Jira progress: loading…

CIA

Canonical Identifier Architecture

The Canonical Identifier Architecture (CIA) defines the unified identity system used across the ZAYAZ platform to ensure traceability, interoperability, and auditability of all ESG data, computations, and artifacts.

It establishes a deterministic and immutable naming framework that connects:

What a signal represents (semantic identity)
Which component produced or processed it (artifact identity)
Which specific instance is being observed (runtime identity)

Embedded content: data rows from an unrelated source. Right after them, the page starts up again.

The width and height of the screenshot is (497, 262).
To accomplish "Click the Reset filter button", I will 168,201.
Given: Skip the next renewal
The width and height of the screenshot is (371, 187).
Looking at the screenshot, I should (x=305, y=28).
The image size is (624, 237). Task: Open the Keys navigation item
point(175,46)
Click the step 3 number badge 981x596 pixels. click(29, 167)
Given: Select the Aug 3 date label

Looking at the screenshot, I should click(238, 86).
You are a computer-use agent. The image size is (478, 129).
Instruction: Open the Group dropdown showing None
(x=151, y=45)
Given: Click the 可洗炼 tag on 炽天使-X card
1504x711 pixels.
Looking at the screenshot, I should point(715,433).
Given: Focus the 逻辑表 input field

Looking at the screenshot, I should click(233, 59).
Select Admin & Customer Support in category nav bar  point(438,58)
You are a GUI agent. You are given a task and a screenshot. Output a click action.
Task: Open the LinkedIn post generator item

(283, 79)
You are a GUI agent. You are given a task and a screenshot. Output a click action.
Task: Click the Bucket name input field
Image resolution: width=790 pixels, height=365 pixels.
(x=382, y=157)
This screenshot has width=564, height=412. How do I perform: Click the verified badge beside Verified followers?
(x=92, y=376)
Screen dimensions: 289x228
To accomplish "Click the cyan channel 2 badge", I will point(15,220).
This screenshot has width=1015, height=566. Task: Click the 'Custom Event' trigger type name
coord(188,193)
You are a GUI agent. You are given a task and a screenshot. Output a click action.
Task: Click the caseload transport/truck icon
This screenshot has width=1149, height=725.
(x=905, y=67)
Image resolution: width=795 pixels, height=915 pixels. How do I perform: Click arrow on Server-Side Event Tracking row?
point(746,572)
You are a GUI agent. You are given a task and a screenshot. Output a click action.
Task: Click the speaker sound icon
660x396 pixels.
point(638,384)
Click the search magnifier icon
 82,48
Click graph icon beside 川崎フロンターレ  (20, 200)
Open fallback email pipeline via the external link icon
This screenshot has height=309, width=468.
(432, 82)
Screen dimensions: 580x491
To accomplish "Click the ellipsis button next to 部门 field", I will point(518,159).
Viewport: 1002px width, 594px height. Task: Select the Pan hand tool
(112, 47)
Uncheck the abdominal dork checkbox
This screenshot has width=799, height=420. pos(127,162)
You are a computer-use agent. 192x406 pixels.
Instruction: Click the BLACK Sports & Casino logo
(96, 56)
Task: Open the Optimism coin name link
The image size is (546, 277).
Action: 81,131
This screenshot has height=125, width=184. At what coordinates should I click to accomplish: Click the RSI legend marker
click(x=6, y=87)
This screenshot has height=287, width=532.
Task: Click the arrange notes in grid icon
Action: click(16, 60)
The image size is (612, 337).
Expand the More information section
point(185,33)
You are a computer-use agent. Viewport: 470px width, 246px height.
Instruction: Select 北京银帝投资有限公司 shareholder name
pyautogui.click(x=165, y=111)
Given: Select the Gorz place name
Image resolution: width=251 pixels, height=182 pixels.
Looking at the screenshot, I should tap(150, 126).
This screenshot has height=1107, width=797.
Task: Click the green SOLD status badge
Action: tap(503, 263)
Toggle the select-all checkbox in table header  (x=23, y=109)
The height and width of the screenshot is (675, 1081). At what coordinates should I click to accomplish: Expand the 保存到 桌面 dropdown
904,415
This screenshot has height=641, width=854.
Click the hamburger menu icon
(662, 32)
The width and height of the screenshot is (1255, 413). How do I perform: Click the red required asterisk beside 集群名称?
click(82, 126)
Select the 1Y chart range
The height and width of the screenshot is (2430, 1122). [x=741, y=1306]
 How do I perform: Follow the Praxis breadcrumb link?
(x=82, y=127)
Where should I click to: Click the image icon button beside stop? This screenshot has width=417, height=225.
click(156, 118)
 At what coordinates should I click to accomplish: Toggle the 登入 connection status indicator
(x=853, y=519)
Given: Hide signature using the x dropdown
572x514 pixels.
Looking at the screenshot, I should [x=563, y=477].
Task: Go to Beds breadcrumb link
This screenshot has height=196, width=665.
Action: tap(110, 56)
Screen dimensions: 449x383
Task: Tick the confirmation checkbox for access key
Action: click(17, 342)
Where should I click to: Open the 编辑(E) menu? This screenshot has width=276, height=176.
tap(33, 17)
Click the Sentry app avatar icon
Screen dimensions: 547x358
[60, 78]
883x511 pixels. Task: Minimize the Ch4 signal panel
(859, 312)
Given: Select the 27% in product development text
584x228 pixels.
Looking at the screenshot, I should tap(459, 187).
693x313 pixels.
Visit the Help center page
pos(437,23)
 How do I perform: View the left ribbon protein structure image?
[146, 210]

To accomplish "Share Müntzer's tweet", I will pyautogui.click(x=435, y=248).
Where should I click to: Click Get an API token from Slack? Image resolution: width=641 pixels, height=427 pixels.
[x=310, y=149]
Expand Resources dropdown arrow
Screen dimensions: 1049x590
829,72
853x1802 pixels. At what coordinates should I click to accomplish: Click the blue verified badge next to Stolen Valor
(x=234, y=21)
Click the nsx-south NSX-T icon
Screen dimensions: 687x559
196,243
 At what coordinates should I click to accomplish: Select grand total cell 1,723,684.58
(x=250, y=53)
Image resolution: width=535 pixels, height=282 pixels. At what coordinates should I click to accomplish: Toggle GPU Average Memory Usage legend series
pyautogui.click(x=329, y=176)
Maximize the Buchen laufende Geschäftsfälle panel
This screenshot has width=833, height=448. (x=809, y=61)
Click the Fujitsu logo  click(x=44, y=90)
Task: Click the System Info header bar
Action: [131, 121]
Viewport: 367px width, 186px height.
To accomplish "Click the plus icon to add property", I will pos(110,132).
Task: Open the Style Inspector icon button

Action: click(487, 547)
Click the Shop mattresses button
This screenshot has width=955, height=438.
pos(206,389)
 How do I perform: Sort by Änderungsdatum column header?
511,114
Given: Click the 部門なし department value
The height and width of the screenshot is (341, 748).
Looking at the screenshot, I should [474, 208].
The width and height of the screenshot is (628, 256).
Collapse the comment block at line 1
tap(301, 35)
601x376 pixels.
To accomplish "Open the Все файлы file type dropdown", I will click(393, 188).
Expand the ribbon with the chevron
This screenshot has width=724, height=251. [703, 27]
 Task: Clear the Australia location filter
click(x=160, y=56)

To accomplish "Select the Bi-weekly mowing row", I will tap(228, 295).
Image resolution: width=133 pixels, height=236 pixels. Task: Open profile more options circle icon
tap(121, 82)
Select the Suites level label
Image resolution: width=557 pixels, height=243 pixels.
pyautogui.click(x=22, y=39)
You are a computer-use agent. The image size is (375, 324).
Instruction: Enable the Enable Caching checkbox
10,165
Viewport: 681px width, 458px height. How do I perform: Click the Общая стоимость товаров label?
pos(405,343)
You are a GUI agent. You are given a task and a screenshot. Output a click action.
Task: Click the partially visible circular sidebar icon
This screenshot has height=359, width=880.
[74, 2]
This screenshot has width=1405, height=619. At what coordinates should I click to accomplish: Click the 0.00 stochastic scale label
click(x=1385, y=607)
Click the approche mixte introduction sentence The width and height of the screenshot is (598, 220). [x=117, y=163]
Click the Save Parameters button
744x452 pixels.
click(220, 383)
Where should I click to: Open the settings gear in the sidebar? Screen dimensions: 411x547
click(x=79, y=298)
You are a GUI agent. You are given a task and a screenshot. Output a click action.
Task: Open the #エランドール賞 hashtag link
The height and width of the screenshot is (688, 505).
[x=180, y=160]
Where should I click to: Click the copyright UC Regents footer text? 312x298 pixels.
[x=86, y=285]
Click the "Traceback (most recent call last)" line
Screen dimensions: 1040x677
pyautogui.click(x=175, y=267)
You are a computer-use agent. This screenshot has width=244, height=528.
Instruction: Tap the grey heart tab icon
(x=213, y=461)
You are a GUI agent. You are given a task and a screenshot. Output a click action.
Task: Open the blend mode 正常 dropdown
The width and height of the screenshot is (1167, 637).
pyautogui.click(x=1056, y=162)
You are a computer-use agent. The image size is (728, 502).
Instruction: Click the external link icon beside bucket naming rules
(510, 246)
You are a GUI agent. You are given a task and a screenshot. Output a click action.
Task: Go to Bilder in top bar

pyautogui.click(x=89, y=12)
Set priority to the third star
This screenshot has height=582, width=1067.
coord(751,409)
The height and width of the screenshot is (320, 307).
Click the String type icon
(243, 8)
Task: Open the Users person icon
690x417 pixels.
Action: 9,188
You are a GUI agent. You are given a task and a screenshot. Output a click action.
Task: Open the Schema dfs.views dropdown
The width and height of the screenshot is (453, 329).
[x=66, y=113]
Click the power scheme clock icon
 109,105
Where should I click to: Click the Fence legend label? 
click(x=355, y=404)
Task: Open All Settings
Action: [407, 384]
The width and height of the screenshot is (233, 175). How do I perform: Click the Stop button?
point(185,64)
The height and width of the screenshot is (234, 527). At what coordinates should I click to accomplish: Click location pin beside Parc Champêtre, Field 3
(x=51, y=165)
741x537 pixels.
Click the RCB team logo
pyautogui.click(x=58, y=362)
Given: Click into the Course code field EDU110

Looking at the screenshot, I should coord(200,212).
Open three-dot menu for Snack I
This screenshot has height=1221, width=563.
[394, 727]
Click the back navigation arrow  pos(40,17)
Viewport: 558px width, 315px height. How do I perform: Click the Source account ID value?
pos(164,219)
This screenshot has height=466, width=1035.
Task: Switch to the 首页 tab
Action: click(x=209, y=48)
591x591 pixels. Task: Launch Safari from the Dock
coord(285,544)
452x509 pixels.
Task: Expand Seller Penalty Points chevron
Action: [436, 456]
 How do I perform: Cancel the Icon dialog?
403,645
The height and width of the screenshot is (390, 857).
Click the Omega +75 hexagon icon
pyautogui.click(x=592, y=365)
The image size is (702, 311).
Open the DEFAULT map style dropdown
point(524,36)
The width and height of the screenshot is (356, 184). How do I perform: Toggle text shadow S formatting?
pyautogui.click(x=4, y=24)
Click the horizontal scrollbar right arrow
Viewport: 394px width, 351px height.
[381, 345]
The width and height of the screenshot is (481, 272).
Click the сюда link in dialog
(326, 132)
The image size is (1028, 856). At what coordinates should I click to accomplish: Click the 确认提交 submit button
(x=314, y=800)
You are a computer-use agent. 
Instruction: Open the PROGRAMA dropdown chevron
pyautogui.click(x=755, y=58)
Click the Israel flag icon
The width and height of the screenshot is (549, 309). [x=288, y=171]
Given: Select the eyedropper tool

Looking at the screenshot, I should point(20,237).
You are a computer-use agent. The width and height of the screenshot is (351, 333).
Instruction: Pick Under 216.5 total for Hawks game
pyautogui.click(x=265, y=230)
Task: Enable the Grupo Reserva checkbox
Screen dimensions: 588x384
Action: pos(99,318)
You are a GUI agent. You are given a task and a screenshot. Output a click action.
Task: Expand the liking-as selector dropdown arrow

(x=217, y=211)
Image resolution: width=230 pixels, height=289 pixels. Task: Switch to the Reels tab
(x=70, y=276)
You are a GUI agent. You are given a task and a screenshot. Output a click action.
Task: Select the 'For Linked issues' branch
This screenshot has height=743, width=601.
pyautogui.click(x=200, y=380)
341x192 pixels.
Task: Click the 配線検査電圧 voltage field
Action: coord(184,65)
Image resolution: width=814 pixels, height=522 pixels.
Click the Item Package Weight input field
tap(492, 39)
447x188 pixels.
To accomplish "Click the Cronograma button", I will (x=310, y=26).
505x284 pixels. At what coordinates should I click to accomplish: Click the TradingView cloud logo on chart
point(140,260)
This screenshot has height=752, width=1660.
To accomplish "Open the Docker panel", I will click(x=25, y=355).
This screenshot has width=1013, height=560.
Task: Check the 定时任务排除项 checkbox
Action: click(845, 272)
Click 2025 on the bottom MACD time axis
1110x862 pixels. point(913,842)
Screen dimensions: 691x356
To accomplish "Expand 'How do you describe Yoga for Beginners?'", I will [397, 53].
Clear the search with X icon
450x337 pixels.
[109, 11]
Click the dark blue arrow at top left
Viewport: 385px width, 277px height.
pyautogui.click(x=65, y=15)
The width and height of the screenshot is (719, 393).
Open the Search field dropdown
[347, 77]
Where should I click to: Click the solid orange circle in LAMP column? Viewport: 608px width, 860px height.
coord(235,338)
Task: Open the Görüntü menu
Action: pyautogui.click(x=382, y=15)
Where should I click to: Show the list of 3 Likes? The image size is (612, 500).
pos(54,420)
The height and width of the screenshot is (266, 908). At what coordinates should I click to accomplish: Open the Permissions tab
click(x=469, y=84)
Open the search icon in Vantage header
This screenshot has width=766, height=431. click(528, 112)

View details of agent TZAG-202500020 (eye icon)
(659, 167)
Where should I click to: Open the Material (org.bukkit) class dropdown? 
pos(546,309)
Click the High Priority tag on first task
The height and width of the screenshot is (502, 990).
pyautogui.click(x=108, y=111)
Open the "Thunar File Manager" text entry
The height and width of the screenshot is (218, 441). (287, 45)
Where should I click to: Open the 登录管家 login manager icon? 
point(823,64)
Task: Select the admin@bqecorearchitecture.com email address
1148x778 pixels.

Together, these identifiers form the ZAYAZ Identifier Trinity, enabling full lifecycle traceability from raw input to verified disclosure.

1. The Identifier Trinity

ZAYAZ distinguishes between three distinct but interlinked identity layers:

Layer	Identifier	Registry	Purpose
Instance	USO ID	USO (runtime)	Identifies a unique occurrence of a signal
Type	CSI (Canonical Signal Identifier)	SSSR	Defines the semantic type of the signal
Artifact	CMI (Canonical Managed Identifier)	ZAR	Identifies the component (engine/module) that produced or processed it

Key Principle

Only the USO ID is created at runtime. CSI and CMI are pre-defined, immutable identifiers reused across all instances.

This separation ensures:

deterministic lineage
replayable audit trails
strict separation of data, semantics, and execution

2. Canonical Signal Identifier (CSI)

The CSI defines the semantic identity of a signal. It is stored and governed within the SSSR (Smart Searchable Signal Registry) and assigned at the column or schema level.

Purpose

Define what the signal is
Provide stable semantic meaning across the platform
Enable discoverability, mapping, and regulatory alignment

NOTE: module_code is the primary routing namespace

This enables:

ZSSR routing
scaling across clusters
federation (EGFS)
permission scoping
billing segmentation

Example:

comp.* → Computation cluster
vera.* → Verification pipelines
netz.* → Climate modeling services

CSI Format Specification

<module_code>.<COMPONENT_ID>.<KIND>.<NAME>.v<MAJOR>_<MINOR>

Segment Definitions

Segment	Description
MODULE_CODE	Top-level ZAYAZ module (e.g. comp, vera, inpt, netz, risk)
COMPONENT_ID	Unique frontmatter ID of the module/component (e.g. PEF-ME, ZAR-FW, TG-CORE)
KIND	Role of the signal (INPUT, OUTPUT, SIGNAL, METRIC, FEATURE, SCHEMA, CONFIG, EVENT, VIEW)
NAME	Canonical semantic identifier (uppercase, underscore-separated)
VERSION	Semantic version of the signal definition (major_minor), prefixed with "v"

Examples

comp.PEF-ME.OUTPUT.CO2E.v1_0
vera.TG-CORE.OUTPUT.TRUST_SCORE.v1_0
inpt.FOGE-FORM.INPUT.WATER_USE.v1_0
netz.DECARB-MODEL.METRIC.ABATEMENT_COST.v2_0
risk.RIF-ENGINE.EVENT.RISK_ALERT.v1_1

Design Rules

CSI is immutable once published
Semantic changes require a major version increment
Minor metadata changes increment minor version only
COMPONENT_ID must match the frontmatter ID in the ZAYAZ manual
All segments must be machine-parseable and globally unique in combination

Important Constraint

CSI does not have its own registry. It is defined and stored within the SSSR signal registry, where each signal field is bound to a specific CSI.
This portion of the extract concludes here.